§ EXERCISE TASK
Convert each line of the rows below into a Markdown table with two columns, Number and Row text. Number the lines in order and leave out blank lines.

§ TASK MATERIAL

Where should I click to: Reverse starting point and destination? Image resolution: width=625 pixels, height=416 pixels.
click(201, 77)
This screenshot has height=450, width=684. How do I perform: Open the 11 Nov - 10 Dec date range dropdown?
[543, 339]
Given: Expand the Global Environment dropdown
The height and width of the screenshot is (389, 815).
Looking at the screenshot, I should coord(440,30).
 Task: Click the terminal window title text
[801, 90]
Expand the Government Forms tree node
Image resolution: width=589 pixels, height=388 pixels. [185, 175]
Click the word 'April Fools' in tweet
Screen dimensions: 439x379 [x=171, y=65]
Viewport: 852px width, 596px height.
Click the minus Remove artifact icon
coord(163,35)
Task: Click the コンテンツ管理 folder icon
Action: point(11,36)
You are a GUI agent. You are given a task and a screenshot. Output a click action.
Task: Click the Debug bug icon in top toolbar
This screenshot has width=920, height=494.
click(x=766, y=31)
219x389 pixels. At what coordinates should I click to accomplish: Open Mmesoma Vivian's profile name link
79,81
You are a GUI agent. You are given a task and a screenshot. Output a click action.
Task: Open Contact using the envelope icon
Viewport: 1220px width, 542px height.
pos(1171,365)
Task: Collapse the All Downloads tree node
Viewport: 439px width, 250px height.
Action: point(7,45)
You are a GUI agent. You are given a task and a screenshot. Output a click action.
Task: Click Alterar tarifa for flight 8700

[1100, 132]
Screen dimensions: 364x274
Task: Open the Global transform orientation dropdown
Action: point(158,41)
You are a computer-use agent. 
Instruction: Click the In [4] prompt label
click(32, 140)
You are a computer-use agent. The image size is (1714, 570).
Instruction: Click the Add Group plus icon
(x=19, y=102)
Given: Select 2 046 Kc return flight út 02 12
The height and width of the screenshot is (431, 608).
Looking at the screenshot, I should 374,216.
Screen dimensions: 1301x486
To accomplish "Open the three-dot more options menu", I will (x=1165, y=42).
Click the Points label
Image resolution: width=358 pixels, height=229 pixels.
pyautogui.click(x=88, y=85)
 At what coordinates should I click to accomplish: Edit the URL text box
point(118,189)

§ WRITTEN SOLUTION
| Number | Row text |
|---|---|
| 1 | Where should I click to: Reverse starting point and destination? Image resolution: width=625 pixels, height=416 pixels. |
| 2 | click(201, 77) |
| 3 | This screenshot has height=450, width=684. How do I perform: Open the 11 Nov - 10 Dec date range dropdown? |
| 4 | [543, 339] |
| 5 | Given: Expand the Global Environment dropdown |
| 6 | The height and width of the screenshot is (389, 815). |
| 7 | Looking at the screenshot, I should coord(440,30). |
| 8 |  Task: Click the terminal window title text |
| 9 | [801, 90] |
| 10 | Expand the Government Forms tree node |
| 11 | Image resolution: width=589 pixels, height=388 pixels. [185, 175] |
| 12 | Click the word 'April Fools' in tweet |
| 13 | Screen dimensions: 439x379 [x=171, y=65] |
| 14 | Viewport: 852px width, 596px height. |
| 15 | Click the minus Remove artifact icon |
| 16 | coord(163,35) |
| 17 | Task: Click the コンテンツ管理 folder icon |
| 18 | Action: point(11,36) |
| 19 | You are a GUI agent. You are given a task and a screenshot. Output a click action. |
| 20 | Task: Click the Debug bug icon in top toolbar |
| 21 | This screenshot has width=920, height=494. |
| 22 | click(x=766, y=31) |
| 23 | 219x389 pixels. At what coordinates should I click to accomplish: Open Mmesoma Vivian's profile name link |
| 24 | 79,81 |
| 25 | You are a GUI agent. You are given a task and a screenshot. Output a click action. |
| 26 | Task: Open Contact using the envelope icon |
| 27 | Viewport: 1220px width, 542px height. |
| 28 | pos(1171,365) |
| 29 | Task: Collapse the All Downloads tree node |
| 30 | Viewport: 439px width, 250px height. |
| 31 | Action: point(7,45) |
| 32 | You are a GUI agent. You are given a task and a screenshot. Output a click action. |
| 33 | Task: Click Alterar tarifa for flight 8700 |
| 34 | [1100, 132] |
| 35 | Screen dimensions: 364x274 |
| 36 | Task: Open the Global transform orientation dropdown |
| 37 | Action: point(158,41) |
| 38 | You are a computer-use agent.  |
| 39 | Instruction: Click the In [4] prompt label |
| 40 | click(32, 140) |
| 41 | You are a computer-use agent. The image size is (1714, 570). |
| 42 | Instruction: Click the Add Group plus icon |
| 43 | (x=19, y=102) |
| 44 | Given: Select 2 046 Kc return flight út 02 12 |
| 45 | The height and width of the screenshot is (431, 608). |
| 46 | Looking at the screenshot, I should 374,216. |
| 47 | Screen dimensions: 1301x486 |
| 48 | To accomplish "Open the three-dot more options menu", I will (x=1165, y=42). |
| 49 | Click the Points label |
| 50 | Image resolution: width=358 pixels, height=229 pixels. |
| 51 | pyautogui.click(x=88, y=85) |
| 52 |  At what coordinates should I click to accomplish: Edit the URL text box |
| 53 | point(118,189) |